でも残念ながら、ここは「それなのに」という逆接の接続詞で結ばなければなりません。それなのに、この作品、ことごとくわたしには合わない作品だったんですよ、結論としては。だもんで、期待していた分評価がきつめになってるきらいもありますが、そのへんはまあ各自修正お願いしますということで。
で、まずシナリオです。あくまでもこれはわたし個人が感じたことなのでと前置きをしながらも怒る人がいることを覚悟で言うなら、シナリオ云々以前に、この作品のシナリオは文章として未完成すぎます。なんというかな、書いた人……シナリオライターの頭の中には、きっと流れるように一連のストーリーが絵付きで浮かんだのではないかな、と思うのですよ。だからシナリオライターさんの中では、物語のすべての物事にちゃんと説明がついてるわけです。でも、それを文章に直すときに、思いついたままに書いてしまうと、これはもうその物語が頭の中にない我々にとっては、なんじゃこりゃあ?になってしまうわけですね。悪く言えばその文章の独り善がりな感じでは、読んでいても情景がさっぱり浮かんでこないし、もうただただ退屈なだけです。そんなだから、シナリオが盛り上がるべきシーンでも、おそらくシナリオライターさんの頭の中では盛り上がってるんだろうけどね、というような淡々とした感情しかこちらは持てません。

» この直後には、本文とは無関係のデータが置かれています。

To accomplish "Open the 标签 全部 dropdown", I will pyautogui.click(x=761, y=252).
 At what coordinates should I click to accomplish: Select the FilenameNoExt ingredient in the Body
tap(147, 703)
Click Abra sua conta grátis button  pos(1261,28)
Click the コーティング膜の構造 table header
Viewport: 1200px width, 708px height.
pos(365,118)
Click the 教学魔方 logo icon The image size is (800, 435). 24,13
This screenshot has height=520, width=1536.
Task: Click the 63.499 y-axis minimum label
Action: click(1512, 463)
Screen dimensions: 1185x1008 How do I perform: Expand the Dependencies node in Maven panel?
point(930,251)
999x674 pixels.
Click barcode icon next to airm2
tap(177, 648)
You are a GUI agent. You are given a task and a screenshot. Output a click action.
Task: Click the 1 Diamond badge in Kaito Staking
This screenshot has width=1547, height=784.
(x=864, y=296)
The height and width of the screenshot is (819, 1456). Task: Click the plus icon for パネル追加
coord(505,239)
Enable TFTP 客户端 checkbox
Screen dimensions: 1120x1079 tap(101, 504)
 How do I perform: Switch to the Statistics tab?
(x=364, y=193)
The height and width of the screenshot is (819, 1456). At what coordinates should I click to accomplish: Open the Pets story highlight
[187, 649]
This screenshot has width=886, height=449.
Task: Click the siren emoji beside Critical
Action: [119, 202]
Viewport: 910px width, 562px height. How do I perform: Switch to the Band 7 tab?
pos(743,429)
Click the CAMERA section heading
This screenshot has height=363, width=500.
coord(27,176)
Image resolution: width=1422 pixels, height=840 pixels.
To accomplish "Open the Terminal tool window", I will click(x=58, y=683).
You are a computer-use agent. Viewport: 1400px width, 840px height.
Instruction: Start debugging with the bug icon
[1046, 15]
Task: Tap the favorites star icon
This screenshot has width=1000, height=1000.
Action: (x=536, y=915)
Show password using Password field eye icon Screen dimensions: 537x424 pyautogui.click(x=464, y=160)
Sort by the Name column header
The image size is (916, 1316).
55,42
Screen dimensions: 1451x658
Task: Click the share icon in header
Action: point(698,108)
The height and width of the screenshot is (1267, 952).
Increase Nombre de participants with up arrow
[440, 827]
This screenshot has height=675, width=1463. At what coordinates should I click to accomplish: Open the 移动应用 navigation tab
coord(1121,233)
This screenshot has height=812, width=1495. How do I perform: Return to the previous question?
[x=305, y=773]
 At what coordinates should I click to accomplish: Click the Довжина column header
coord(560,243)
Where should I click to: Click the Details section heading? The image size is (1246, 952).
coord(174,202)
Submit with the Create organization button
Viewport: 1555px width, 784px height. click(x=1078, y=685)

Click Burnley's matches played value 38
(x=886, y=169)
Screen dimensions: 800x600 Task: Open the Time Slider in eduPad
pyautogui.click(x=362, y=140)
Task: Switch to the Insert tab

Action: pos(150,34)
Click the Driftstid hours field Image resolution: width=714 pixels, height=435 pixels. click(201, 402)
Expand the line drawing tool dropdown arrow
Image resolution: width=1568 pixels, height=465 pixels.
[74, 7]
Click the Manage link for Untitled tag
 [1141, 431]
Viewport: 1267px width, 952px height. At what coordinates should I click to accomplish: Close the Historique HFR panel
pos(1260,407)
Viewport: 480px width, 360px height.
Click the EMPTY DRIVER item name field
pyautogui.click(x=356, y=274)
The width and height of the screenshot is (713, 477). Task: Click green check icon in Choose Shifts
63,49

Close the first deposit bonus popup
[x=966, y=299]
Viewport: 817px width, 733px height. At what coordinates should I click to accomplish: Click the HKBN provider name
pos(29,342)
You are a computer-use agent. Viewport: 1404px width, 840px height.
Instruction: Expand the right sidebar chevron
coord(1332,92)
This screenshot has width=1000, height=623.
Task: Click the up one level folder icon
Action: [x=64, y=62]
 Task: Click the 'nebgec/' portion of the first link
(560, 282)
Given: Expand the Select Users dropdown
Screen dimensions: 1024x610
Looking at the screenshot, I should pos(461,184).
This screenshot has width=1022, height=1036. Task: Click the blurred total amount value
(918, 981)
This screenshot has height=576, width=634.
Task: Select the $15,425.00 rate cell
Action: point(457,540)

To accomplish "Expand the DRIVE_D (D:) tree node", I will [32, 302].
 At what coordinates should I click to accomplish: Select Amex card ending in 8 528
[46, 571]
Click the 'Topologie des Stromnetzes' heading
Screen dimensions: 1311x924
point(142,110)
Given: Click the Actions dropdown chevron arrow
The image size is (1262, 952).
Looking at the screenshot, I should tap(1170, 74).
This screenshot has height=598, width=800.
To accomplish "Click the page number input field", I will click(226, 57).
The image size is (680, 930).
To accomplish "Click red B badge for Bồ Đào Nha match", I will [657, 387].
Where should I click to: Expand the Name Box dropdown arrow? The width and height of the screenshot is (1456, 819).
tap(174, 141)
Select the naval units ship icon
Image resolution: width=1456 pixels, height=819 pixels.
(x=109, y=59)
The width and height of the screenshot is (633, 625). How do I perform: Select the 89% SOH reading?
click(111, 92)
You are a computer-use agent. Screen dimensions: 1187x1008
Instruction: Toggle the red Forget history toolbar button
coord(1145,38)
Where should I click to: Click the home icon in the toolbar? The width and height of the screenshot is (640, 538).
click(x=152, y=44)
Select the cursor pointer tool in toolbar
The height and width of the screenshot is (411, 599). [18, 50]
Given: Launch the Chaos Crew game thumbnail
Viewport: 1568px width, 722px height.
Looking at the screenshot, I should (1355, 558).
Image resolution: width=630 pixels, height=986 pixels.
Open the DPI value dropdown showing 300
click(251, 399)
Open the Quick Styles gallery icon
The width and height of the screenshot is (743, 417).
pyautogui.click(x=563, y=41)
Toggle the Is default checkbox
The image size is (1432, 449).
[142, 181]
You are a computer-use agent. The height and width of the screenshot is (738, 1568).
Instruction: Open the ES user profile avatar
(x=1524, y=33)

それに付随する絵ですが、こちらは個人的に物凄く好みです。ま、この絵に惹かれて買ったようなものなのでそれはまあわたしにとっては当然の話なのですが。キャラクターに関しては、立ち絵もイベント絵も抜かりなく可愛いというのはこれはもうすごいことだと思います、わたしは。ただそのかわり背景はかなり適当というかなんというかで、ロビーの階段なんかもう病人が登ったら蒲田行進曲よろしく転がり落ちそうな角度が着いていたりするし、病室なんかもちっとも病室に見えなかったりするしでなんだかなあ、といったところです。
システム……はちょっと置いといて音楽ですが、これもかなりいいです。歌はオープニング・エンディング2曲あわせて3曲収録されてるのですが間違いなく名曲だし、一曲一曲もなにげに名曲揃いです。……なんですが、これがもうまったくシーンにマッチしてません。曲が浮いてます。勿体無いことこの上ないです。
で、システム。これはもうなんというか……どうにかならんかったのかなあ、というのが正直なところでした。バグが云々というのももちろんありますが、これはまあわたし自身は修正ファイルが上がってからやったので問題なかったのでまだよく、そうではなくてゲーム中システムのありとあらゆる場面でイライラさせられるのです。
セーブポイントの数は不満なしです。というか、フラグ自体は物凄く単純な作品なので、セーブポイントをそんな頻繁に使うわけではないのでというのもありますが。まず根本的に、フルスクリーンでしかゲームが出来ないあたりでちょっとアレなのですが、それより何より一つ一つの動作が遅く、それを早くする方法がないのにはもうとんでもなくイライラします。メッセージスキップはもうこれでもかというくらい遅いし(これでもメッセージは「瞬間表示」でやったのですが)、画面が切り替わったりキャラの表情が変わったりするのが遅い遅い。CTRLキーを押しっぱなしでスキップなんですが、スキップ状態でもちゃんと文字が読めるんですから、これはもうスキップとは言いません。
さらにオープニングとエンディングのムービー?ですが、これ、スキップできません。いちいち全部見なくちゃならんのです。もしかしたらなにか方法あるのかもしれませんがわたしにはわかりませんでした。最初はいいんですが何度かやってるうちにもういいよという気になってきます。これは間違いなく。
この作品、とにかくいろいろな部分で、やりたいこと(目指したこと)と出来上がったものとが、細かい部分の歯車の微妙な狂いの積み重ねによってまったく別のものになってしまった、ある意味では極端な例なんじゃないかな、と思うんですよ。なんというかな、泣いてくれ、感動してくれというオーラはあちこちから感じるんです。で、実際、もしかしたら泣けるかなあ感動できるかなあという展開もあります。でもそれが、たとえばシナリオの文章そのものであったり、展開であったり、ちぐはぐなシステムであったり、いろいろなものが積み重なって一つの「Silence」という作品に仕上がったとき、まったく別の、なんじゃこりゃな作品に仕上がってしまったと。
ある意味、「バカゲー」に入れてもよかったのかもしれません。ですが、いろいろな意味合いを込めて、わたしはこの作品をあえて茶化すことはしません。そのかわり、多少キツめな感想を持つことにしました。この作品が好きな人には申し訳ないんですが、これはもう、少なくともわたしにとっては「合わなかった」としか言えない作品でした。